Giovedì 15 giugno 2017 alle 14.30, presso l’aula multimediale 342 dell’Ateneo fredericiano, Dipartimento di Studi Umanistici – via Porta di Massa, 1, si terrà, nell’ambito del Master in Drammaturgia e Cinematografia, il seminario dal titolo “Le radici del dialogo. Il teatro di Pier Paolo Pasolini”. Intervengono lo studioso statunitense Mark EpsteinMatteo Palumbo e Pasquale Sabbatino.

Pasolini mostra un vivo interesse per il teatro fin dalla giovinezza. «Bisogna, tuttavia, arrivare agli anni Sessanta perché scriva i suoi testi più importanti e conosciuti: da Pilade ad Affabulazione Calderon.

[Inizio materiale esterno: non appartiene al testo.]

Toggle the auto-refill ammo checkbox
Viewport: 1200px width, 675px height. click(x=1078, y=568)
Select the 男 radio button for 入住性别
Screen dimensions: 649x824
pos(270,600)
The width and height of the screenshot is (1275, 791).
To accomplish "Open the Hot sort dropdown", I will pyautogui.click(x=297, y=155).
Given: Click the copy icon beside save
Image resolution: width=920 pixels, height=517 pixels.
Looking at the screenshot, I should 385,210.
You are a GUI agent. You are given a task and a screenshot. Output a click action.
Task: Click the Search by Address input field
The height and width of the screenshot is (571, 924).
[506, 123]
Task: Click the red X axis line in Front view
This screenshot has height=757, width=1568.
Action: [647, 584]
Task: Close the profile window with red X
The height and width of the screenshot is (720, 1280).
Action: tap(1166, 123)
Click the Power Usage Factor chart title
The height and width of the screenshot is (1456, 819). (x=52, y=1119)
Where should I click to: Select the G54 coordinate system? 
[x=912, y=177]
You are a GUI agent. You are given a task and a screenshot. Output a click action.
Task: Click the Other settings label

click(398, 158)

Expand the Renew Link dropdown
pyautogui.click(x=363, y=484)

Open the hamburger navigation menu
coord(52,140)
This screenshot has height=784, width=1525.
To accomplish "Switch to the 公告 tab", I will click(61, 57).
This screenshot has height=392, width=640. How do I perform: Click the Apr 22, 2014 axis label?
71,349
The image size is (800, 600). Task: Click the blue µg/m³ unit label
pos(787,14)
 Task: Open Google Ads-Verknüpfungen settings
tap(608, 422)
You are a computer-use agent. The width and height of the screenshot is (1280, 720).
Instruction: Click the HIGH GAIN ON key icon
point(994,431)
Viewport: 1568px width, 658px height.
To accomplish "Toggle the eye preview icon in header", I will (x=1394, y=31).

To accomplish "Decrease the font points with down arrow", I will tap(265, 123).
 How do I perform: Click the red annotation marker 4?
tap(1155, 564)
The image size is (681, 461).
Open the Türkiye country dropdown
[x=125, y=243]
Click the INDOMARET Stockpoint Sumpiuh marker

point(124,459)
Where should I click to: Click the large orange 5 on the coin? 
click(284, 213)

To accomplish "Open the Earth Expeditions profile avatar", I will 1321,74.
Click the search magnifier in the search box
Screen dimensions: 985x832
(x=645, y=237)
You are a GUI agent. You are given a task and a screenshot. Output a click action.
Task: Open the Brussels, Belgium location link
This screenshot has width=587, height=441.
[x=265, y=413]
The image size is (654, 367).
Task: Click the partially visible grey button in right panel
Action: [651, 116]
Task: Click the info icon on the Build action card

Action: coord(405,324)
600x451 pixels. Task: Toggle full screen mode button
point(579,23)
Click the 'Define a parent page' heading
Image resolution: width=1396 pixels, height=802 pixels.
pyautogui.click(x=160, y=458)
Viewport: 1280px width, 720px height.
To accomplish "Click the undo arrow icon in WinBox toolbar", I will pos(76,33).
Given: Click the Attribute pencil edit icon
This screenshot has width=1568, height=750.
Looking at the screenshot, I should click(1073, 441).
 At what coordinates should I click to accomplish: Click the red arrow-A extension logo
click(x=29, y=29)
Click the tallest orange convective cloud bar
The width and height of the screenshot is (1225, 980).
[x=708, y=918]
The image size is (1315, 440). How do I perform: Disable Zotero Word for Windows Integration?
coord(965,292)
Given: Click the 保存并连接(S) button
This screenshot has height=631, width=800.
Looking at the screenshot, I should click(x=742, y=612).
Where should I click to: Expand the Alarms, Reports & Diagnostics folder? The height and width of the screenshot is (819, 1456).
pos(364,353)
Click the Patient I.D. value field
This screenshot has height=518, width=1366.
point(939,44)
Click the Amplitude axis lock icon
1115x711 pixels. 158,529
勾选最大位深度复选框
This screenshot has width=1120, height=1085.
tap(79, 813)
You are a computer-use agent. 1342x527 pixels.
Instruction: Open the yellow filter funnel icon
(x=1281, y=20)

«Si tratta di opere – spiega Matteo Palumbo – assai originali nel panorama italiano. Esse mostrano una strada inedita nella storia del teatro moderno. Tracciano una terza via, che si distingue dal classico teatro borghese e dalle sperimentazioni più audaci e radicali  dell’Avanguardia. Pasolini teorizza una forma di rappresentazione che chiama “teatro della Parola”: opposto sia alla “Chiacchiera”, con cui identifica la Tradizione borghese, e sia al “Gesto e dell’Urlo”, con cui riassume la rivolta sperimentale. La Parola che egli insegue non ha però nessuna prossimità con la lingua comunemente adottata. Per lui, anzi, “il parlato teatrale italiano non ha mai tracce di realtà”. Esiste una sola eccezione a questa artificialità dominante. Essa è rappresentata dal teatro di Eduardo e dalla “purissima lingua teatrale” del suo napoletano».

«Nel prologo di Affabulazione – continua Matteo Palumbo – l’ombra di Sofocle avverte che sta per inaugurare “un linguaggio troppo difficile e troppo facile”: difficile per spettatori medi, abituati alle banalità della società in cui vivono; facile, invece, “per i pochi lettori di poesia”. Questo tipo di teatro è l’obiettivo di Pasolini. Nella sua forma, stabilisce una marcata affinità con il cinema. Entrambi i linguaggi trovano una comune matrice nell’idea di poesia e delle sue leggi».